Construction Verb ~ Object ~ Particle
E.g. He picked [the book] up.
Construction Verb ~ Particle ~ Object
E.g. He picked up [the book].

It contains the following variables:
- CASE: the number of the data point
- MEDIUM: whether the example is from spoken or written language
- CONSTRUCTION: which construction is used (V_DO_PRT : verb-direct object_particle; V_PRT_DO: verb-particle-direct object)
- DO_COMPLEXITY: how complex the direct object is (3 levels)
- DO_LENGTH_SYLL: how long the direct object is (in syllables)
- PP: whether the verb-particle construction is followed by a directional prepositional phrase (2 levels)
- DO_ANIMACY: whether the referent of the direct object is animate or inanimate (2 levels)
- DO_CONCRETENESS: whether the referent of the direct object is concrete or abstract (2 levels)

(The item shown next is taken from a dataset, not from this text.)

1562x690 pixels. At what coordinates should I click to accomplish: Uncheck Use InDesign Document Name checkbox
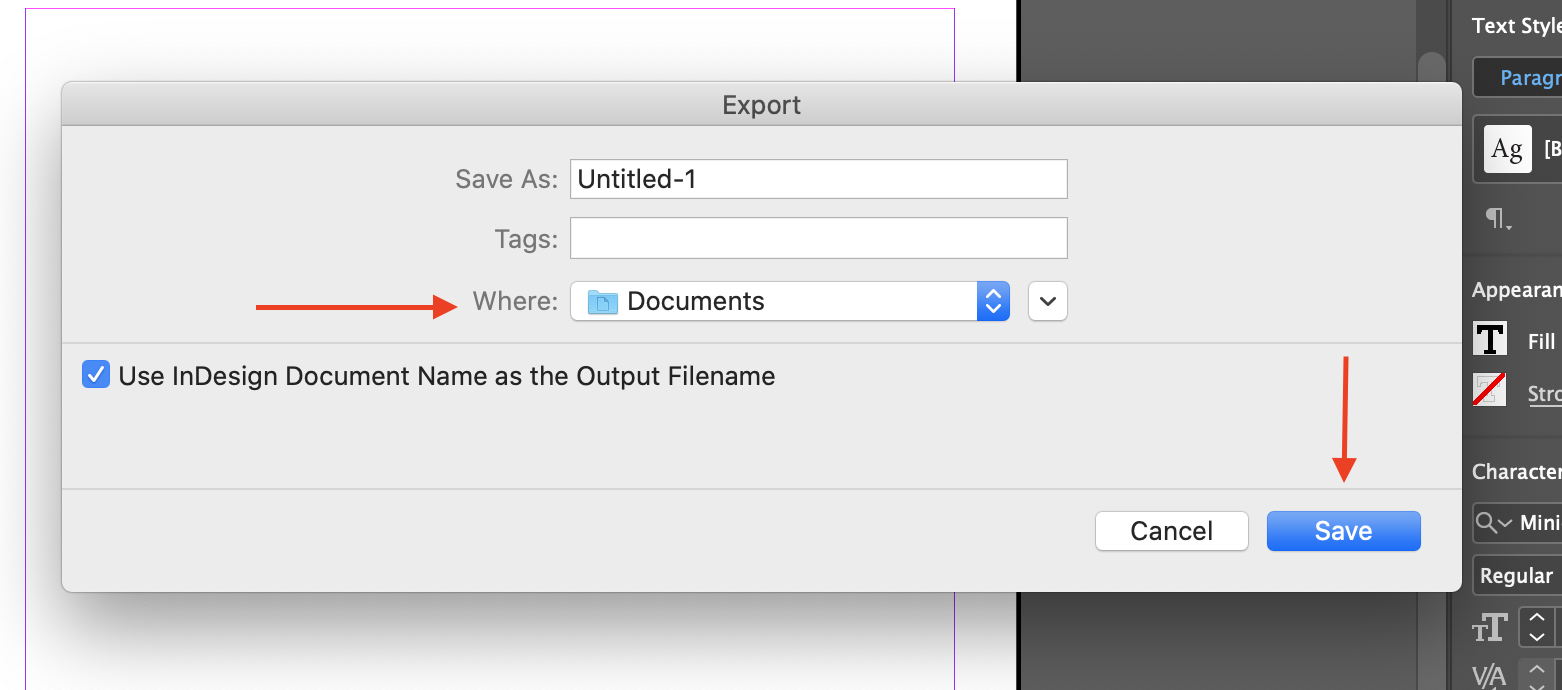click(x=96, y=376)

Load the file “04_exercises_01-09.csv” into a data frame called vpcs and check whether the import was successful.

setwd("~/Desktop/Satistics for linguistics/Exercise")
vpcs<- read.csv("04_exercises_01-09.csv", sep = "\t", header = TRUE, stringsAsFactors = TRUE)

Print a summary of all of of the variables in the data frame.

str(vpcs)
## 'data.frame':    200 obs. of  8 variables:
##  $ CASE           : int  1 2 3 4 5 6 7 8 9 10 ...
##  $ MEDIUM         : Factor w/ 2 levels "spoken","written": 1 1 1 1 1 1 1 1 1 1 ...
##  $ CONSTRUCTION   : Factor w/ 2 levels "V_DO_PRT","V_PRT_DO": 2 2 2 2 2 2 2 2 2 2 ...
##  $ DO_COMPLEXITY  : Factor w/ 3 levels "claus-modif",..: 3 3 2 2 3 2 3 3 2 2 ...
##  $ DO_LENGTH_SYLL : int  2 2 3 8 2 4 4 2 8 5 ...
##  $ PP             : Factor w/ 2 levels "no","yes": 1 1 1 1 1 1 1 1 1 2 ...
##  $ DO_ANIMACY     : Factor w/ 2 levels "animate","inanimate": 2 2 2 2 2 2 2 2 2 2 ...
##  $ DO_CONCRETENESS: Factor w/ 2 levels "abstract","concrete": 1 2 1 1 2 1 1 1 1 1 ...

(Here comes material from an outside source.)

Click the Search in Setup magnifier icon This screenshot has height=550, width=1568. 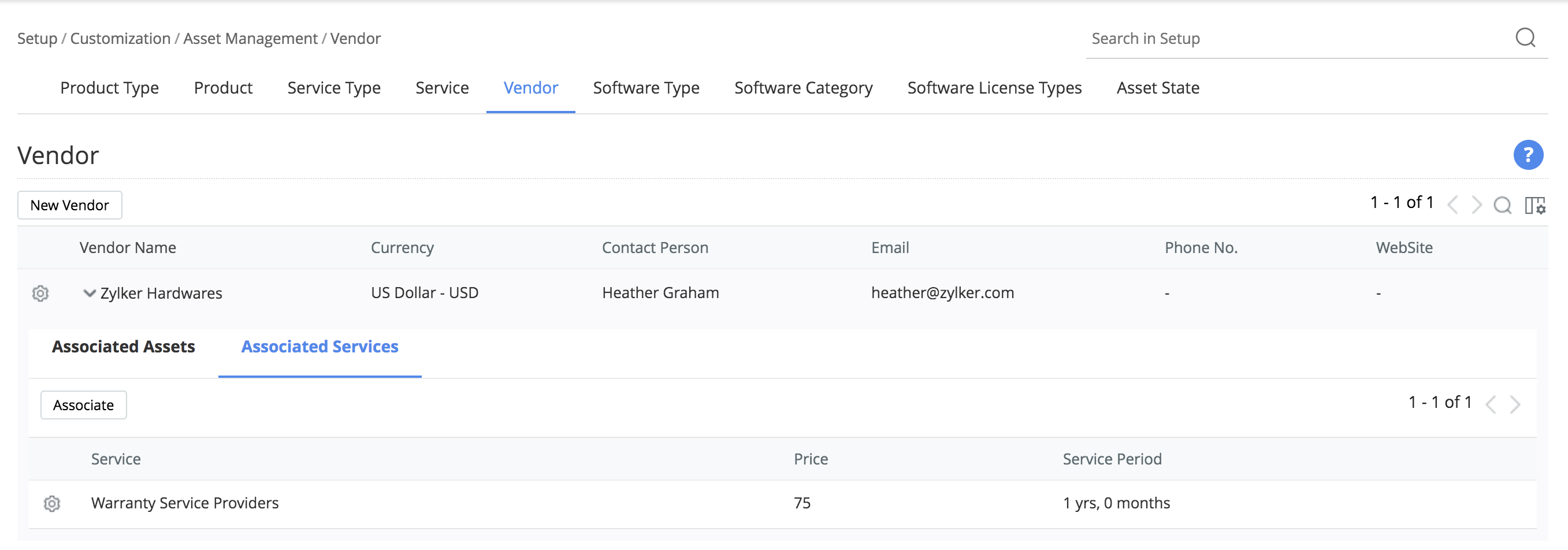click(1525, 38)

Attach the data frame so that you can easily access the variables.

attach(vpcs)

1 You want to test whether abstract and concrete referents are equally frequent as referents of direct objects in verb-particle constructions.

1.1 Formulate non-directional hypotheses.

Answer:
H0 = Asbtract and concrete references are not as frequent as referents of direct objects in verp-participle constructions H1 = Asbtract and concrete references are as frequent as referents of direct objects in verp-participle constructions

1.2 Represent the data graphically

plot(CONSTRUCTION ~ DO_CONCRETENESS)

1.3 Compute the required statistical test

Peters.2001 <- table(CONSTRUCTION, DO_CONCRETENESS)
Peters.2001
##             DO_CONCRETENESS
## CONSTRUCTION abstract concrete
##     V_DO_PRT       34       66
##     V_PRT_DO       61       39
plot(CONSTRUCTION ~ DO_CONCRETENESS) 

test.Peters <- chisq.test(Peters.2001, correct=FALSE)
test.Peters
## 
##  Pearson's Chi-squared test
## 
## data:  Peters.2001
## X-squared = 14.617, df = 1, p-value = 0.0001318

1.4 Summarize the result(s) briefly.

Answer: we can reject H0 taking into account that the p-value result is smaller than 0.05 meaning that we can accept H1.

2 You want to test whether the lengths of the direct objects in verb-particle constructions are normally distributed.

2.1 Formulate non-directional hypotheses.

Answer:

H0 = the lengths of the direct objects in verb particle constructions are normally distributed H1 = the lenghts of the direct objects in verb particle constructions are not normally distributed

2.2 Represent the data graphically

hist(vpcs$DO_LENGTH_SYLL, main="DISTRIBUTION OF DIRECT OOBJECTS IN VERB-PARTICLE CONSTRUCTION", xlab="Object Lenght", ylab="Frequency")

2.3 Compute the required statistical test

shapiro.test(DO_LENGTH_SYLL)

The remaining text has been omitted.